IF YOU COULD LET ME KNOW OF ANY ORGINAL ACORN ACCESSORIES AND SOFTWARE FOR THE ELECTRON YOU COME ACCROSS IN THE FUTURE IT WOULD APPRECIATED.
HERE FROM YOU SOON
MATT
Out of the same heroic (ok now bordering on stupid) courtesy I replied with the details. Then on 30.07.2003:
Hi chris,
Matt here just to let you know I will be posting a cheque to
you tomorrow morning.
Hope that is OK
Thanx
Matt
Needless to say, nothing has arrived here. What a chuffing surprise. Anyhow, no problem. Timewasters, I love them to bits
Vote here to console me! Matt is an even bigger twit or view the count without voting by looking at the number at the bottom of this story
17/12/2003
Matt sends an e-mail:
Like the idea I asked 4 it just joking no hard feelings mate have a great christmas and a happy new year. Matt
Ho chuffing Ho Matt. Really funny. I think I might go into a shop and buy something for a joke too, say a whole shopping trolley full of stuff at ASDA. When I get to the checkout, I will pack it all into bags and let the assistant give me the bill. Then I will say, ah no, just a joke. After we have all finished rolling about with laughter, I will walk out of the shop, leaving everyone wondering what planet I am from. Zog maybe....

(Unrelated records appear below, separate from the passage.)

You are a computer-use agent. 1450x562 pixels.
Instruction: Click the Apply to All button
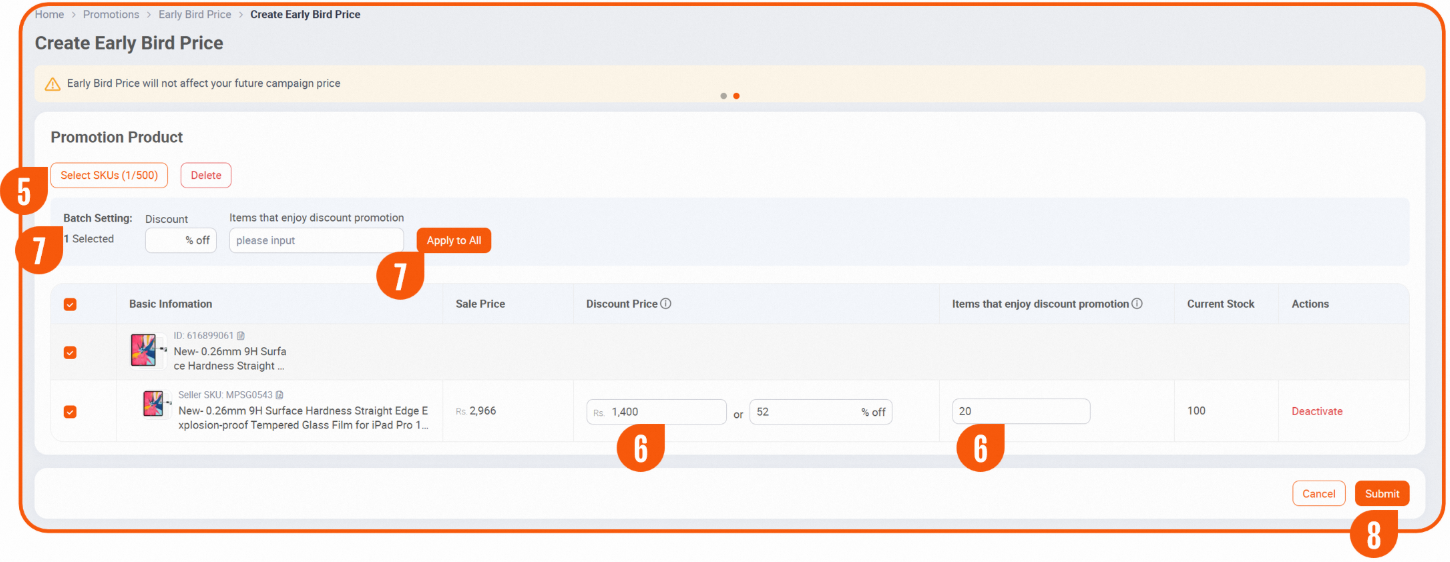tap(454, 240)
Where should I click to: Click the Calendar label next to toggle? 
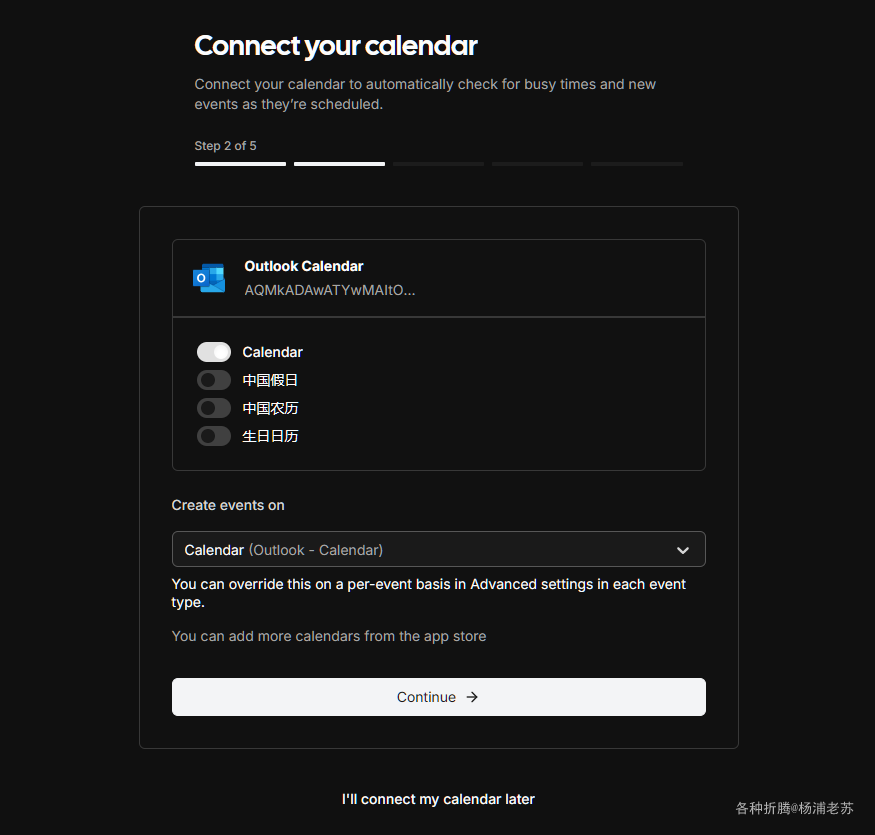click(x=272, y=352)
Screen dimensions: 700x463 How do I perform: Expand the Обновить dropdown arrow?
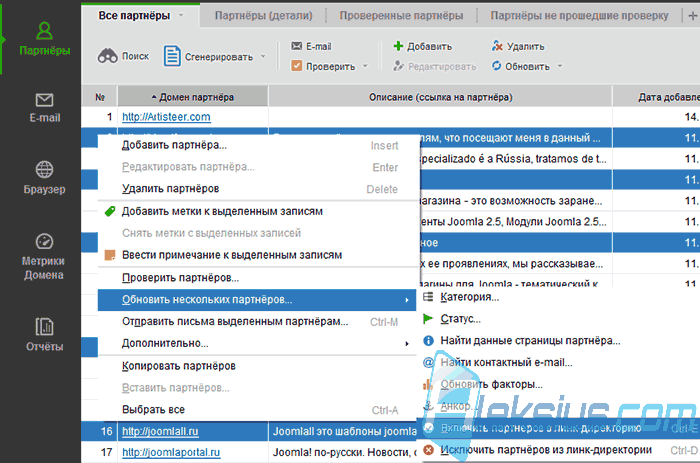coord(560,66)
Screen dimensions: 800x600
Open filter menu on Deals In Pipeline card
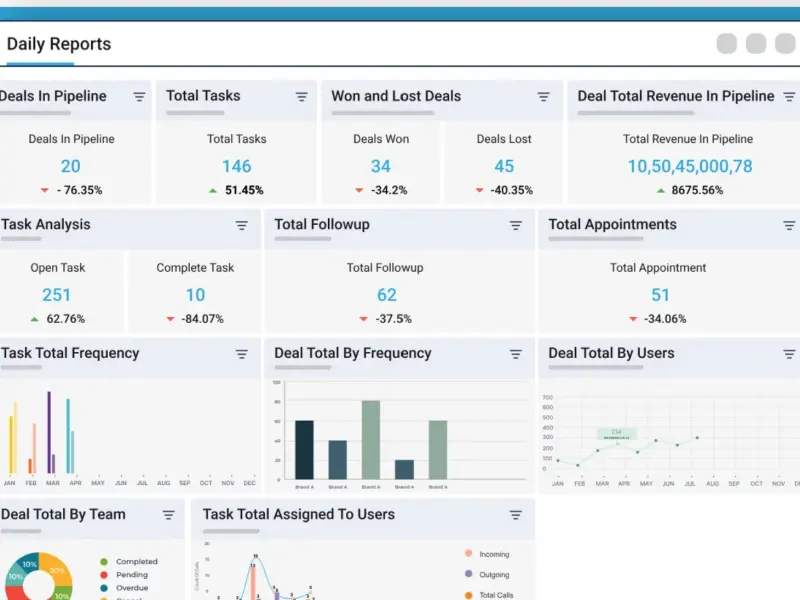[x=139, y=96]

If I see Matt's mail in my mailbox in future I will delete it unread. No hard feelings matey, I find your attitude amusing but I have better things to do. Have you?
Thanks for consoling me!
.

Click on the thumbnail for the full horror of it
Hewlett Packard 690c Deskjet. The Bain of my life. I HATED this bit of equipment.

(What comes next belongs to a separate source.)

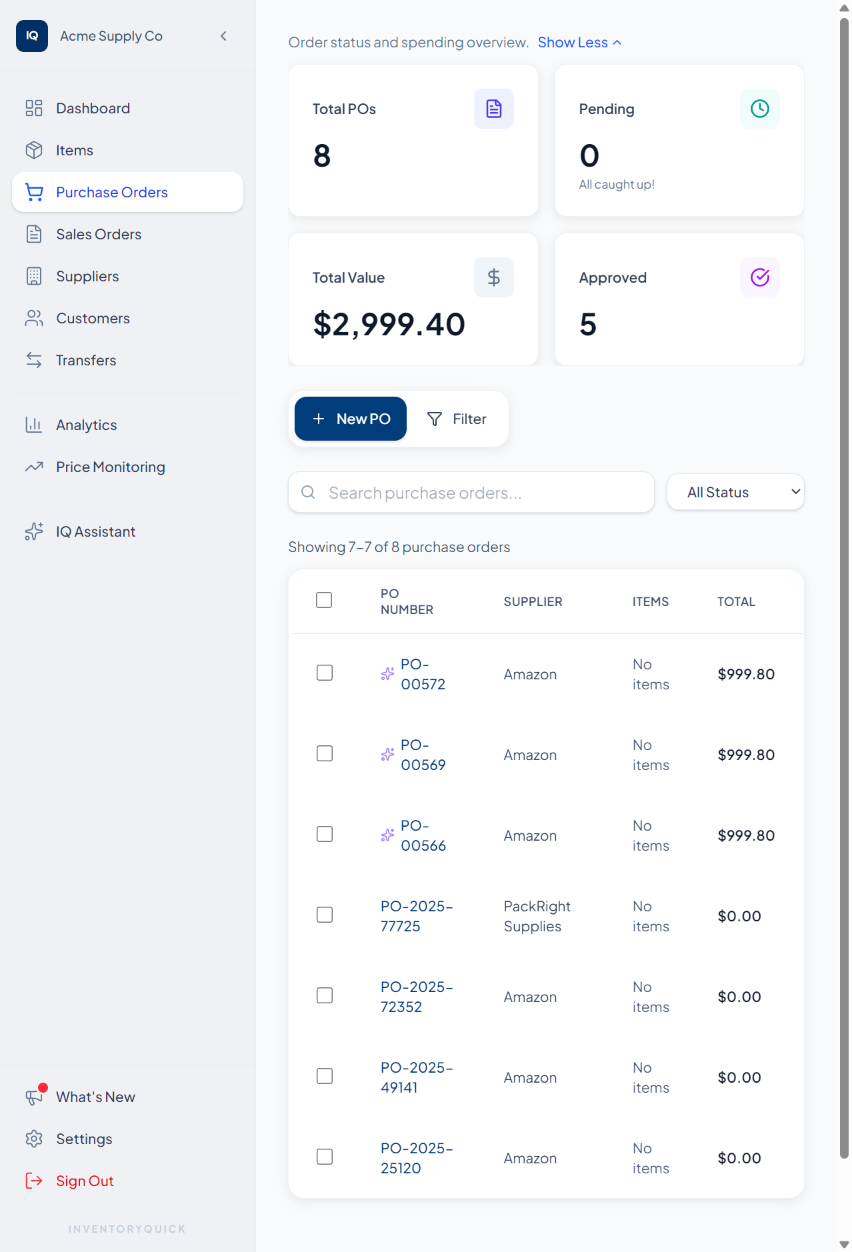The width and height of the screenshot is (852, 1252).
Task: Open Analytics using the bar chart icon
Action: [x=34, y=424]
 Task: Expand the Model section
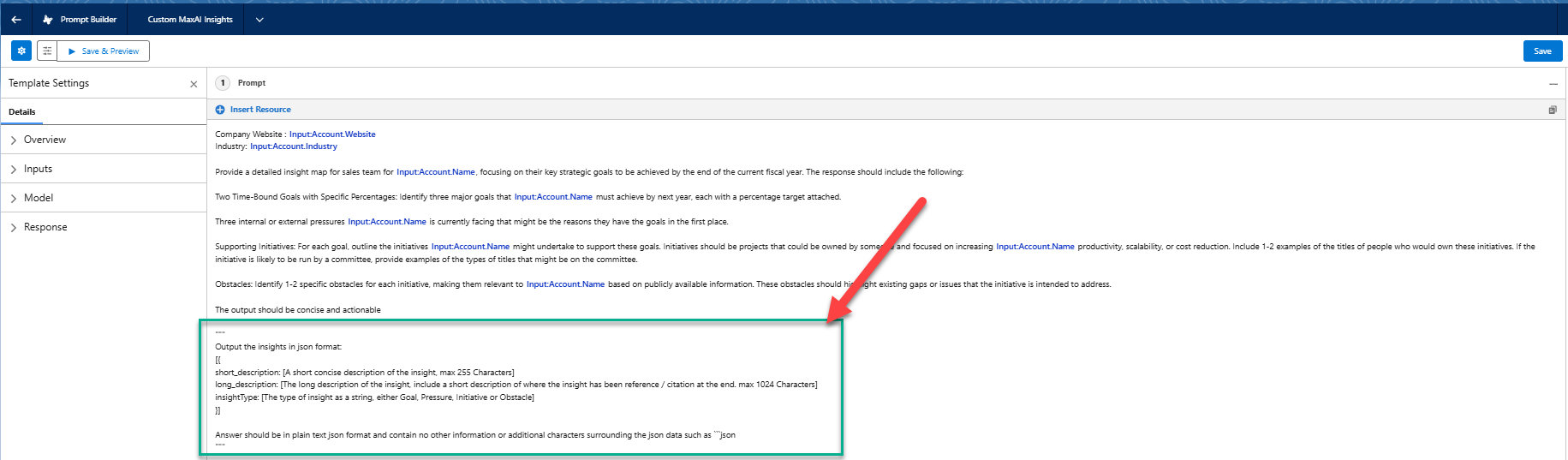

It has cost me HUNDREDS of pounds and wasted HOURS of my time. AAAARRRGGHHHH
I answered this fellow with a very short message, pointing him towards the ideal help, who happened to be a person who I like a lot but I know for a fact takes about 17 years to answer mails. Text copied faithfully from the original mail:
Hi, i came accross yor website and wonder if i could as you a few questions.

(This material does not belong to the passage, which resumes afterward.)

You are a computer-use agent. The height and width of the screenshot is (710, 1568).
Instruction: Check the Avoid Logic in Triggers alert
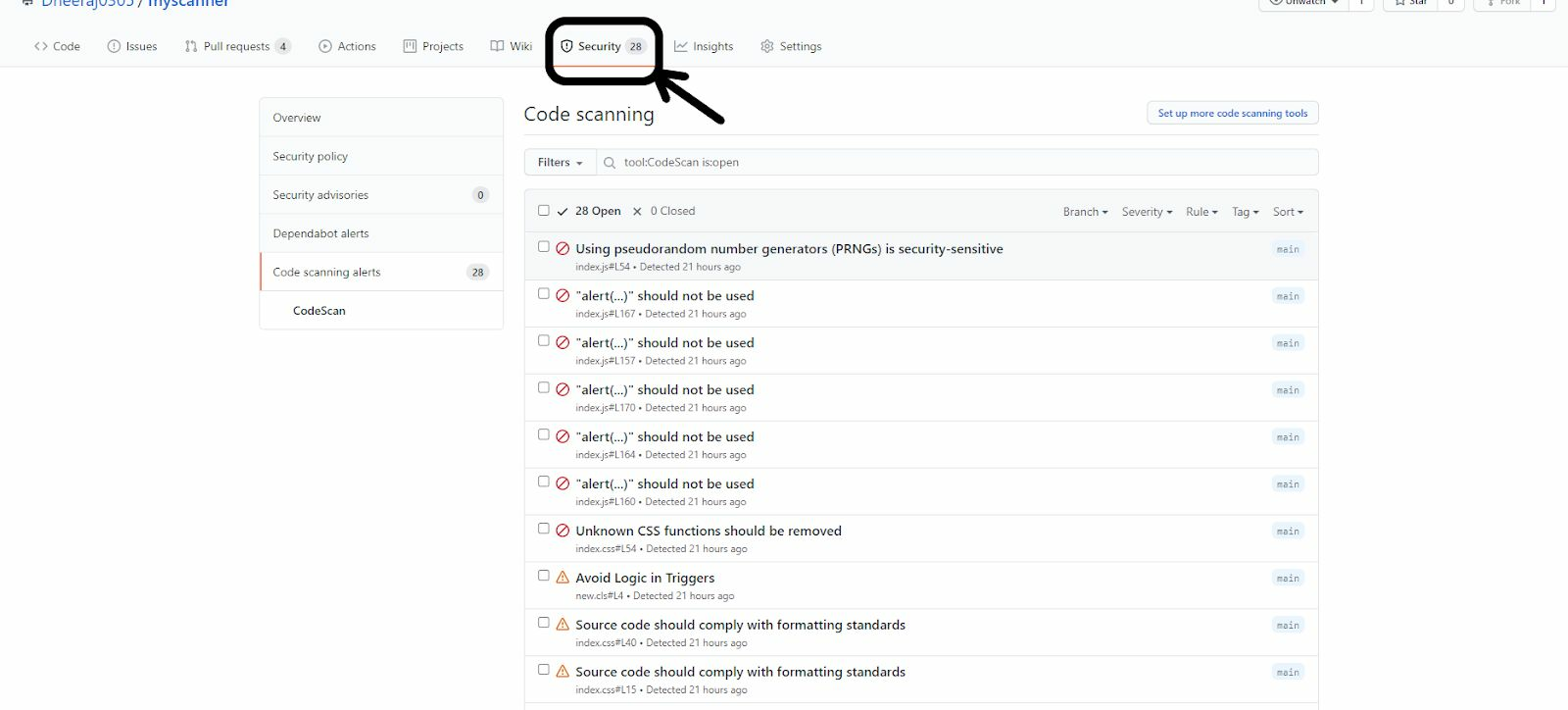544,576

I have got some hardware recently, to be honest i know nothing about them,
i
used Spectrums in the 80's, and infact still do today, so avoided the beeb
stuff on purpose!
Anyway recently i have got the following hardware, and i was wondering if
you knew anyone near to me, in Sheffield who knows who to test the stuff
etc.
So far i have 4 beebs, 2 work for sure, some have DFS roms and others, 2
make funny sounds, but hey thats all a beeb could do anyway! a Master, been
told it works but not even powered it up yet, 4 5.25 drives, 3 are twins, 4x
black 3.5's, again dont know if these work but if they do i wil use them for
my speccys, about a 1000 5.25 disks, books tapes and loads of other junk,
and a pile of monitors, oh and some A3000 ariches too.
Theres roms etc and some manuals.
If i know what works and what doesnt, i could put a half decent, well halfs
a too strong word a beeb, a set up that works and i can play about with it.
If you could help i would be grateful.